By AFP
Gunmen attacked a Baptist church in northwest Nigeria, kidnapping 25 worshippers from a Sunday service, a senior church leader said on Monday.
The attack was the latest mass abduction in Nigeria, where insecurity is one of the top challenges facing incoming president Bola Tinubu who takes office at the end of the month.
Attackers on Sunday burst into the Bege Baptist Church in Chikun area of Kaduna State, initially abducting 40 people, though 15 later managed to get away, Reverend Joseph Hayab, head of the Christian Association of Nigeria in Kaduna State said.
“Twenty five of them are still with them,” Hayab said, referring to the gunmen.

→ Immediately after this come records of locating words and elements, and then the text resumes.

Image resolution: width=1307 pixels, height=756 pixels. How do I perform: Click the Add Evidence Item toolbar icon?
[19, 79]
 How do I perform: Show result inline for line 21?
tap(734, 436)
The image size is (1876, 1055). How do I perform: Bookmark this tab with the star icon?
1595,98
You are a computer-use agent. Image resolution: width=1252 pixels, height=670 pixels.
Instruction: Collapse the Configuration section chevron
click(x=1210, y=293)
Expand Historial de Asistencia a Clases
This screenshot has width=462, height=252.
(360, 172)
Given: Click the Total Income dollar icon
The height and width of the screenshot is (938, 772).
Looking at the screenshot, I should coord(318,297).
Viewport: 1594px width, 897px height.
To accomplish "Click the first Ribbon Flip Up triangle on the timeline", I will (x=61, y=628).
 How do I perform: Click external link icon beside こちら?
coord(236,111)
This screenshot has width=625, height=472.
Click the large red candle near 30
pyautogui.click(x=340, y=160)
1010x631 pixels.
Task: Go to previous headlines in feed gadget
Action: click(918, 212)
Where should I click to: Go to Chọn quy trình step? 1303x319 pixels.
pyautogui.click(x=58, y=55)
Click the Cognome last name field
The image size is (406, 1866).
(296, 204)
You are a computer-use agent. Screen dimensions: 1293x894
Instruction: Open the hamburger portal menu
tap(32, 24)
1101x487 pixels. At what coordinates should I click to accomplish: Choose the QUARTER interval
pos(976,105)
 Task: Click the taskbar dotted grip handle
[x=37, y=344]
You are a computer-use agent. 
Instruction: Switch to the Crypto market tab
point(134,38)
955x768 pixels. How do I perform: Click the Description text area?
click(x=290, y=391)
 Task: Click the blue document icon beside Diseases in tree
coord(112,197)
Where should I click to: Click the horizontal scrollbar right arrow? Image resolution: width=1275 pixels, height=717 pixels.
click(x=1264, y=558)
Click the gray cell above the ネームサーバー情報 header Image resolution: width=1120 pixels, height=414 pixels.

A Kaduna police spokesman confirmed Sunday’s attack but could not immediately give any details.
Heavily armed gangs known locally as bandits frequently carry out mass abductions for ransom in northwest and central Nigeria, holding their captives in camps hidden in vast forest that stretch across the region.
Abductions for ransom and intercommunal attacks have been on the rise again after a lull during elections in February and March for the presidency and governorship posts.
Gunmen killed 33 people in an attack on a farming village in Kaduna last month, part of intercommunal violence between ethnic Fulani herders and pastoral farmers.
Earlier in the month, ten school children were also kidnapped in central Kaduna, though eight later managed to escape two weeks after their abduction.
Catholic priests are also targetted for kidnappings.
Last year, gunmen opened fire on a Catholic church in southwest Ondo state, killing at least 40 people in a rare attack an area usually considered safer.
As well as battling criminal gangs, Nigeria’s armed forces are also fighting a 14-year-long jihadist conflict in the northeast of the country and simmering separatist tensions in the southeast.